What to do
Please restate the listing below in full, word for word.

Provided entries
=-=-=

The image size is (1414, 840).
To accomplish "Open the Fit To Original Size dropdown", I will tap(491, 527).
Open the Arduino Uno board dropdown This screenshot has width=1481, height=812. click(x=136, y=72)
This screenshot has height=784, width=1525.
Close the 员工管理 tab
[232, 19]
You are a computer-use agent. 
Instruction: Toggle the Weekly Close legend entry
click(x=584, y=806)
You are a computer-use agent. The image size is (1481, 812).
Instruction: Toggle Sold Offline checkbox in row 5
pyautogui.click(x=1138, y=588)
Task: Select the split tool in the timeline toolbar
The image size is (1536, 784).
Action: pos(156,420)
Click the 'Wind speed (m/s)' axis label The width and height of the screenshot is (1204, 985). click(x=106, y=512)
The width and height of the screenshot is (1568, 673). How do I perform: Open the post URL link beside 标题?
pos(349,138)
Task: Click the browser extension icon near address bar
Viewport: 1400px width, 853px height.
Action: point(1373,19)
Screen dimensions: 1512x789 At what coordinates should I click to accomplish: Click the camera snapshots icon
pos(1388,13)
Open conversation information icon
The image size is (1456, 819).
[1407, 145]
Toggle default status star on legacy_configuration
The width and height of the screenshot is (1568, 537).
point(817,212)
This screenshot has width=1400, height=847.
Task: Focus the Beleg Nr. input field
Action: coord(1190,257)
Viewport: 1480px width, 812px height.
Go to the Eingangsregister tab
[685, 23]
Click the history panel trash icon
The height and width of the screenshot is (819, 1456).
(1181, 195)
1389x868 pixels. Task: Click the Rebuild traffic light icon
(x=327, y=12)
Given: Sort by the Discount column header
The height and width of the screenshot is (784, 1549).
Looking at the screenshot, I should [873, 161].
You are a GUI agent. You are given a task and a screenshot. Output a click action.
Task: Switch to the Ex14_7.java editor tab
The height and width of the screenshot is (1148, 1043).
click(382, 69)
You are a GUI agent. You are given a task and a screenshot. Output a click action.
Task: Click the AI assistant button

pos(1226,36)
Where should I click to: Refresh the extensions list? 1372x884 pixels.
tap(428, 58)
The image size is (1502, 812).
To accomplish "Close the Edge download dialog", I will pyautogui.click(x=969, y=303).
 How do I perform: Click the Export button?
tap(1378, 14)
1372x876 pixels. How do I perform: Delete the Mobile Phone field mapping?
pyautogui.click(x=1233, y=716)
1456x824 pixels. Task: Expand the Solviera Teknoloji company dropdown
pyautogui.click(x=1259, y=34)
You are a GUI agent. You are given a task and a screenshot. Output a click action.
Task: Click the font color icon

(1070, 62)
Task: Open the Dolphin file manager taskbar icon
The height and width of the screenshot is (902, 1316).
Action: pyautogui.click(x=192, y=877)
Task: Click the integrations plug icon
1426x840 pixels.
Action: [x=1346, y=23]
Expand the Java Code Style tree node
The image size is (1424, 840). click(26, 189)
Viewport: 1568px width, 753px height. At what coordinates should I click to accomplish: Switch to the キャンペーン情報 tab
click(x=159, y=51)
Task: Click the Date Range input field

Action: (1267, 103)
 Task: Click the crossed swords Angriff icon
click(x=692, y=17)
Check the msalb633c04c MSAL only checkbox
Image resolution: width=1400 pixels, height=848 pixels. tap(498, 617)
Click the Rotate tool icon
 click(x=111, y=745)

=-=-=

Output
The image size is (1414, 840).
To accomplish "Open the Fit To Original Size dropdown", I will tap(491, 527).
Open the Arduino Uno board dropdown This screenshot has width=1481, height=812. click(x=136, y=72)
This screenshot has height=784, width=1525.
Close the 员工管理 tab
[232, 19]
You are a computer-use agent. 
Instruction: Toggle the Weekly Close legend entry
click(x=584, y=806)
You are a computer-use agent. The image size is (1481, 812).
Instruction: Toggle Sold Offline checkbox in row 5
pyautogui.click(x=1138, y=588)
Task: Select the split tool in the timeline toolbar
The image size is (1536, 784).
Action: pos(156,420)
Click the 'Wind speed (m/s)' axis label The width and height of the screenshot is (1204, 985). click(x=106, y=512)
The width and height of the screenshot is (1568, 673). How do I perform: Open the post URL link beside 标题?
pos(349,138)
Task: Click the browser extension icon near address bar
Viewport: 1400px width, 853px height.
Action: point(1373,19)
Screen dimensions: 1512x789 At what coordinates should I click to accomplish: Click the camera snapshots icon
pos(1388,13)
Open conversation information icon
The image size is (1456, 819).
[1407, 145]
Toggle default status star on legacy_configuration
The width and height of the screenshot is (1568, 537).
point(817,212)
This screenshot has width=1400, height=847.
Task: Focus the Beleg Nr. input field
Action: coord(1190,257)
Viewport: 1480px width, 812px height.
Go to the Eingangsregister tab
[685, 23]
Click the history panel trash icon
The height and width of the screenshot is (819, 1456).
(1181, 195)
1389x868 pixels. Task: Click the Rebuild traffic light icon
(x=327, y=12)
Given: Sort by the Discount column header
The height and width of the screenshot is (784, 1549).
Looking at the screenshot, I should [873, 161].
You are a GUI agent. You are given a task and a screenshot. Output a click action.
Task: Switch to the Ex14_7.java editor tab
The height and width of the screenshot is (1148, 1043).
click(382, 69)
You are a GUI agent. You are given a task and a screenshot. Output a click action.
Task: Click the AI assistant button

pos(1226,36)
Where should I click to: Refresh the extensions list? 1372x884 pixels.
tap(428, 58)
The image size is (1502, 812).
To accomplish "Close the Edge download dialog", I will pyautogui.click(x=969, y=303).
 How do I perform: Click the Export button?
tap(1378, 14)
1372x876 pixels. How do I perform: Delete the Mobile Phone field mapping?
pyautogui.click(x=1233, y=716)
1456x824 pixels. Task: Expand the Solviera Teknoloji company dropdown
pyautogui.click(x=1259, y=34)
You are a GUI agent. You are given a task and a screenshot. Output a click action.
Task: Click the font color icon

(1070, 62)
Task: Open the Dolphin file manager taskbar icon
The height and width of the screenshot is (902, 1316).
Action: pyautogui.click(x=192, y=877)
Task: Click the integrations plug icon
1426x840 pixels.
Action: [x=1346, y=23]
Expand the Java Code Style tree node
The image size is (1424, 840). click(26, 189)
Viewport: 1568px width, 753px height. At what coordinates should I click to accomplish: Switch to the キャンペーン情報 tab
click(x=159, y=51)
Task: Click the Date Range input field

Action: (1267, 103)
 Task: Click the crossed swords Angriff icon
click(x=692, y=17)
Check the msalb633c04c MSAL only checkbox
Image resolution: width=1400 pixels, height=848 pixels. tap(498, 617)
Click the Rotate tool icon
 click(x=111, y=745)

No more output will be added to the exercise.